## SELECTED EXCERPT
Photo by: Paul St. Germain

Alexander returned on the third day on Christmas Eve and the exhausted Maria was found sound asleep on a concrete bench at the bottom of the south tower. “Maria you are a brave woman” was all Alexander could say.

The valiant Maria lived to be ninety-three and died in 1921, much loved and mourned.

Addison Franklin Tarr (1842-1920) longest serving keeper on Thacher 36 years from 1878 until 1914. Buried at Locust Grove Cemetery in Gloucester.

John Farley (1868-1891) had been in the lighthouse service for five years, rising in the ranks to 1st assistant when on October 20,1891, he was flung from a boat landing on the Thacher Island ramp and died instantly of head injuries. He was only 23 years old and is the only keeper on Thacher to have died in service. He is interred at Beech Grove in Rockport.

Corporal Felix Doyle, (1822-1901) Served in the Army during Civil War 1861 to1864. Company F, 19th Regiment, Mass Infantry. He was an assistant to Alexander Bray from 1865 to 1866. He is interred at Beech Grove in Rockport.

## DATA LINES
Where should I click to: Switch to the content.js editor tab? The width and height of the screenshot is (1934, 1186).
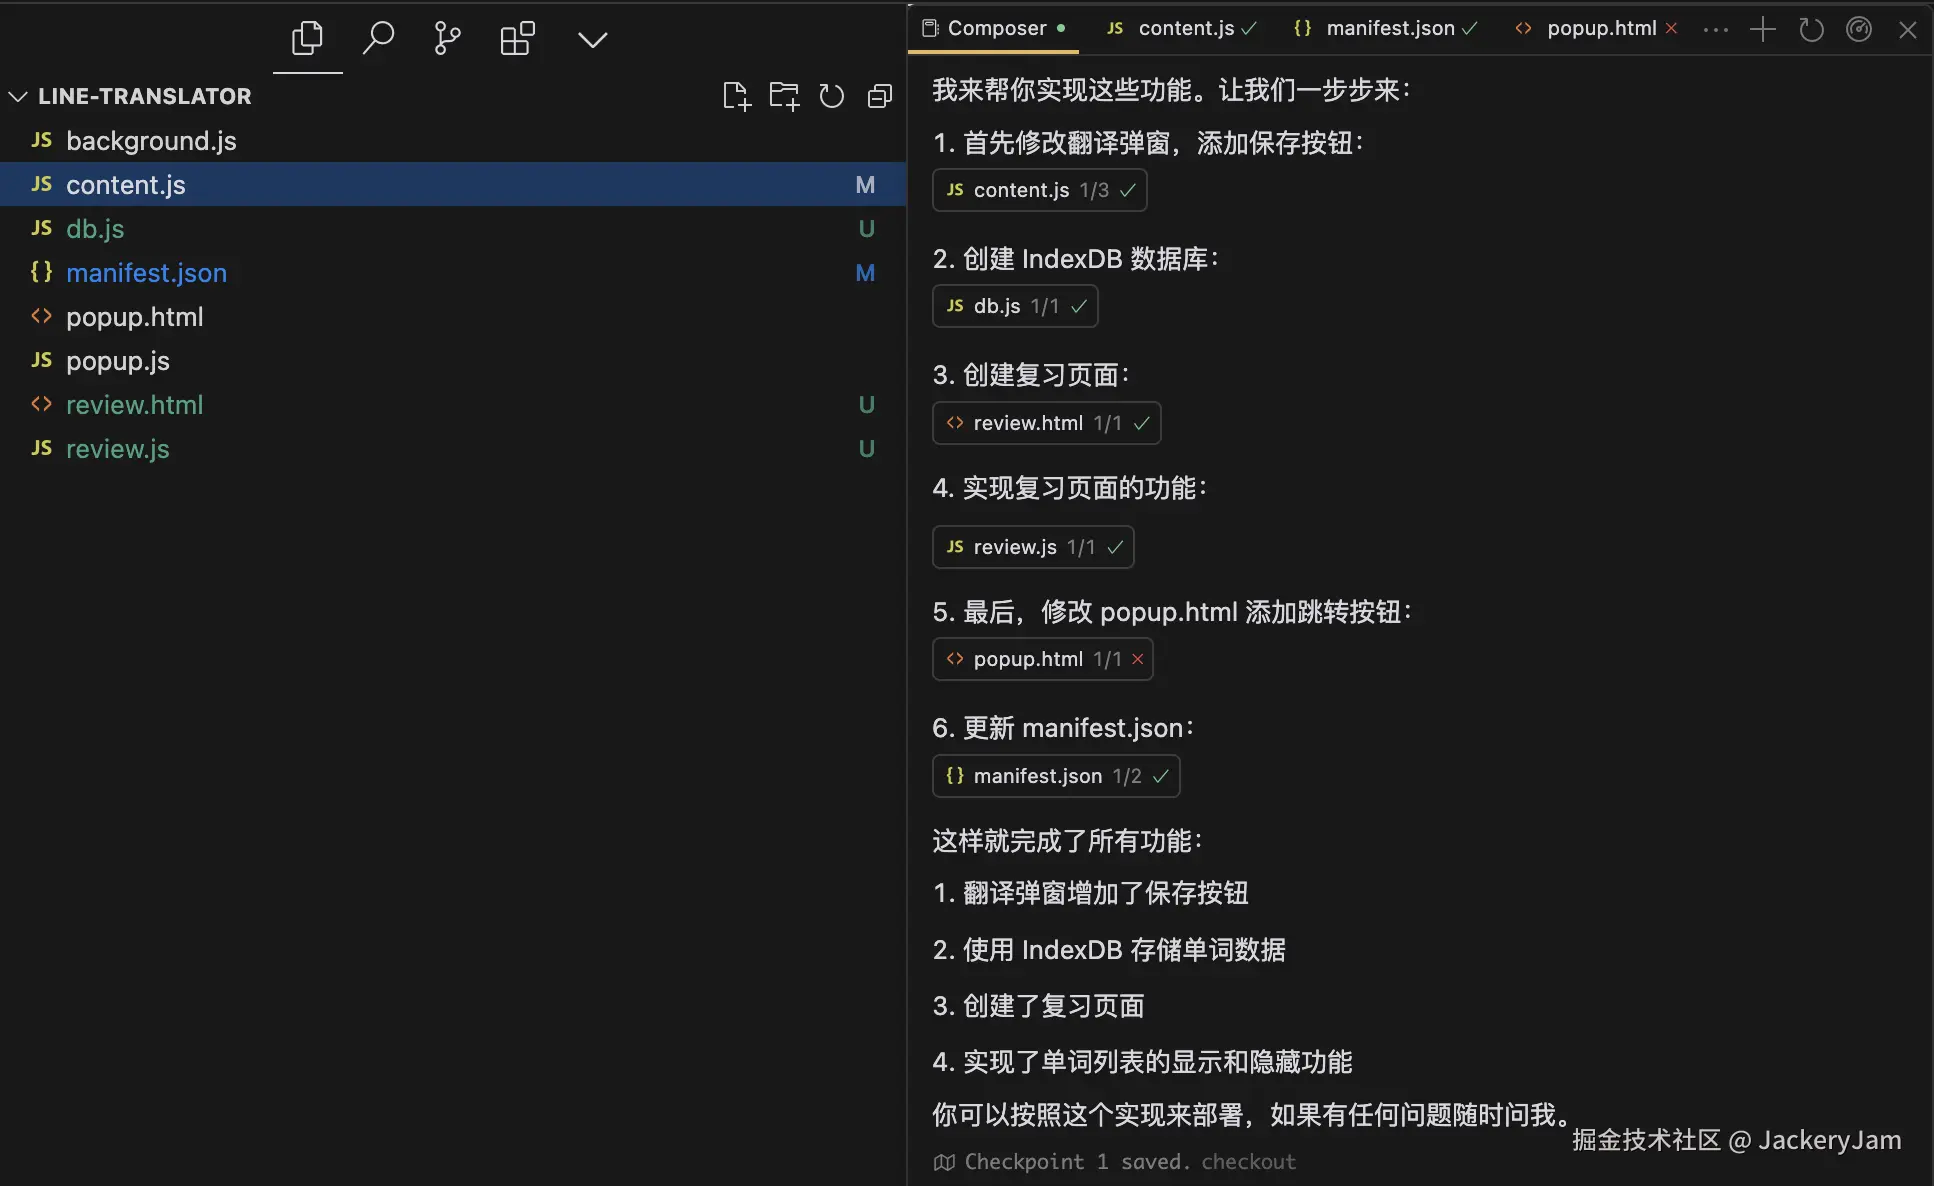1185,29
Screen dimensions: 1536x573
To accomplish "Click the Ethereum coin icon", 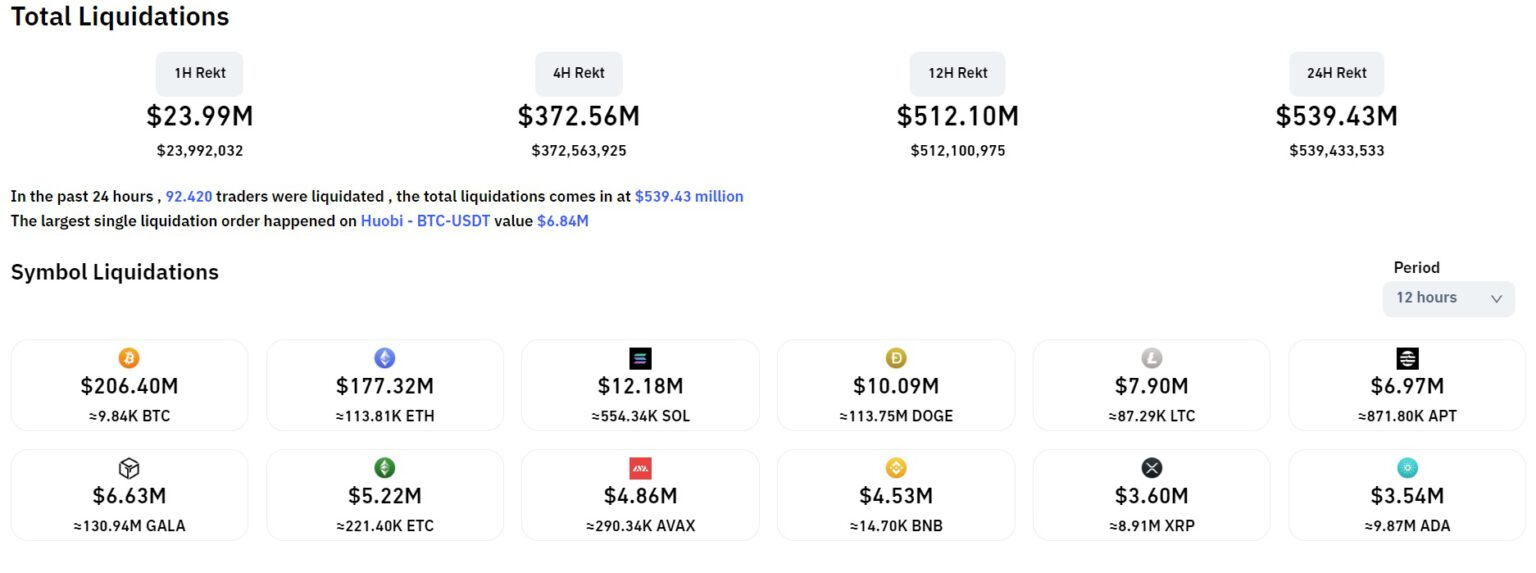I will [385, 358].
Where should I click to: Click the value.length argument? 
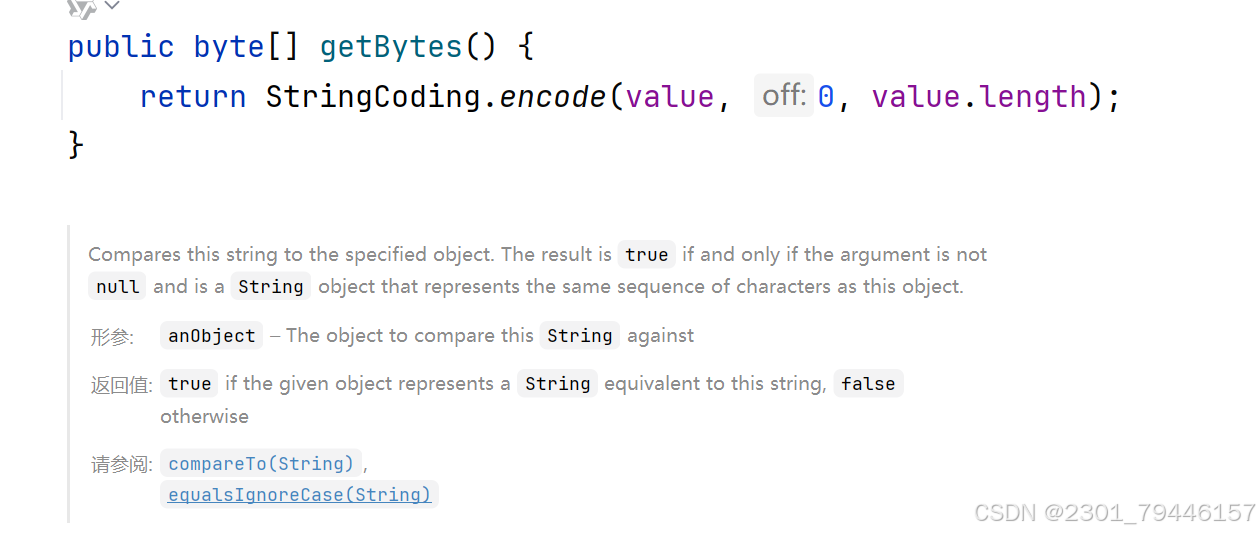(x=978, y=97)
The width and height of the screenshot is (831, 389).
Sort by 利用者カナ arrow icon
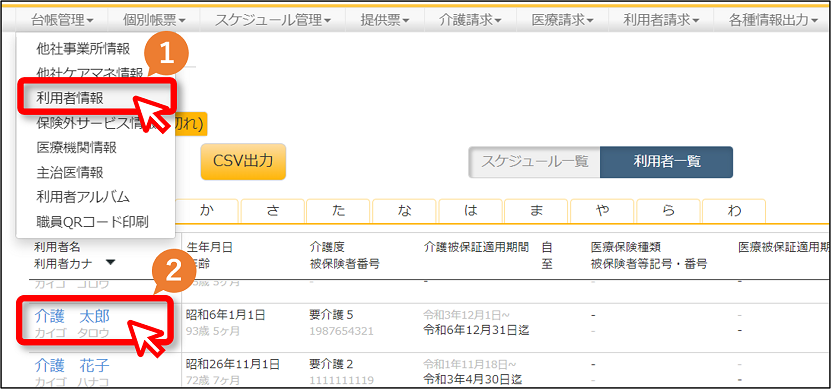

## OBJECTIVE 1
Copy word for word the part of the passage on the Thacher Island keepers above that begins with the words containing "Photo by: Paul" and ends with "Alexander could say.".
## OBJECTIVE 2
Using the passage on the Thacher Island keepers above, say whether each statement agrees with it, and quote the words that decide it: (a) Addison Franklin Tarr served as a keeper on Thacher for 36 years. (b) John Farley is buried at Locust Grove Cemetery in Gloucester. (c) Felix Doyle was an assistant to Alexander Bray from 1865 to 1866.

## FINISHED ANSWER 1
Photo by: Paul St. Germain

Alexander returned on the third day on Christmas Eve and the exhausted Maria was found sound asleep on a concrete bench at the bottom of the south tower. “Maria you are a brave woman” was all Alexander could say.

## FINISHED ANSWER 2
(a) Yes: "longest serving keeper on Thacher 36 years from 1878 until 1914."
(b) No: "He is interred at Beech Grove in Rockport."
(c) Yes: "He was an assistant to Alexander Bray from 1865 to 1866."